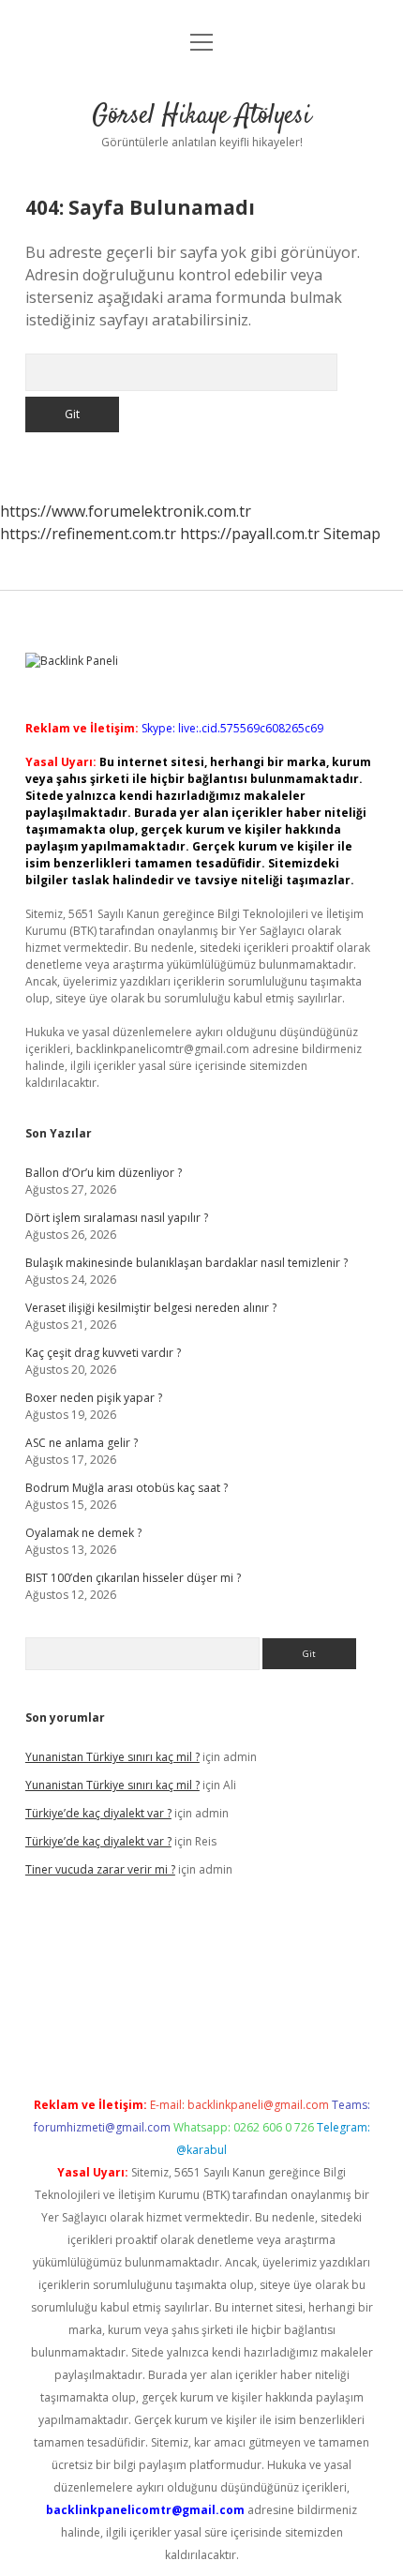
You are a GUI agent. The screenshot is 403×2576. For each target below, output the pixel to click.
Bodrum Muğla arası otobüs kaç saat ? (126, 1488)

--

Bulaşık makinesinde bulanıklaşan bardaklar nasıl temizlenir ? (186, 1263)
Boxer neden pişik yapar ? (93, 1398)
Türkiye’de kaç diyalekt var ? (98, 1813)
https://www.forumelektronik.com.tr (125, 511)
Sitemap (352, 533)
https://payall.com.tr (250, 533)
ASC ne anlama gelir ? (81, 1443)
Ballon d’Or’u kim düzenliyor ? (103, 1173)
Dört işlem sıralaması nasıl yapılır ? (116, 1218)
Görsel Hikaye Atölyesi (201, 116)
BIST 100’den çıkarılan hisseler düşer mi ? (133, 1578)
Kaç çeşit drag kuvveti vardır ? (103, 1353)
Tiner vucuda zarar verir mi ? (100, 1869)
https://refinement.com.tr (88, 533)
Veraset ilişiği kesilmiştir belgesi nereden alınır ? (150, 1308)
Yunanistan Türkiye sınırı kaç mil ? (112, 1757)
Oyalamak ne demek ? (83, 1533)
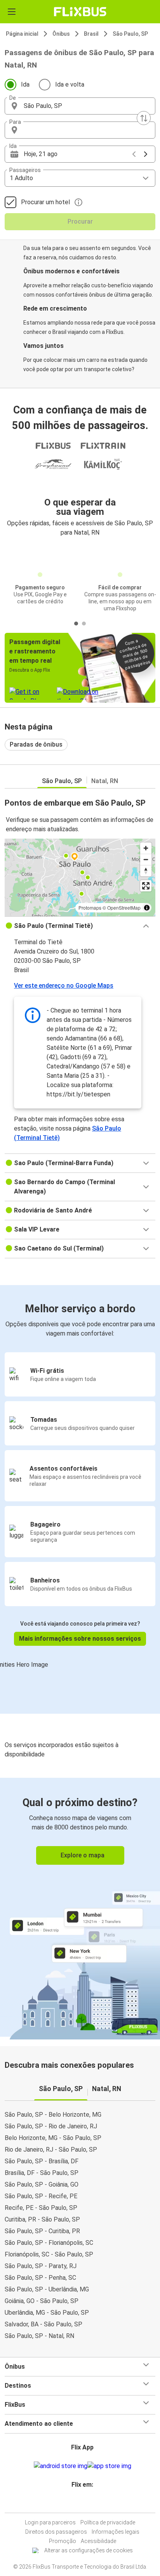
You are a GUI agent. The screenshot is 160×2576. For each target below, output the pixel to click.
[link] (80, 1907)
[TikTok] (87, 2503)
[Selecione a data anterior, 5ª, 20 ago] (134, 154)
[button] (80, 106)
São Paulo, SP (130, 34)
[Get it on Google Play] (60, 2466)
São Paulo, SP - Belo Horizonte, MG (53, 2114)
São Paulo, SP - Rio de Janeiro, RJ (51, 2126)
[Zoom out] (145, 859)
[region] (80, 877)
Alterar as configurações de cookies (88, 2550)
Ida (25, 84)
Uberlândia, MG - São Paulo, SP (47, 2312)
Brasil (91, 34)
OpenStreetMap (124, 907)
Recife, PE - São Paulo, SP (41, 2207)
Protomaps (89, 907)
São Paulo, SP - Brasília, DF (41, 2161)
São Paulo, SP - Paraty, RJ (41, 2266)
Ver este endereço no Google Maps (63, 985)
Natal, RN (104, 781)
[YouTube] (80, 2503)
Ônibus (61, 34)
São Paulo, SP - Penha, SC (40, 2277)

Your instructions ->
When a line of the records has the word "Türkiye", pick it out and copy it.

Answer box ->
Türkiye’de kaç diyalekt var ? (98, 1813)
Yunanistan Türkiye sınırı kaç mil ? (112, 1757)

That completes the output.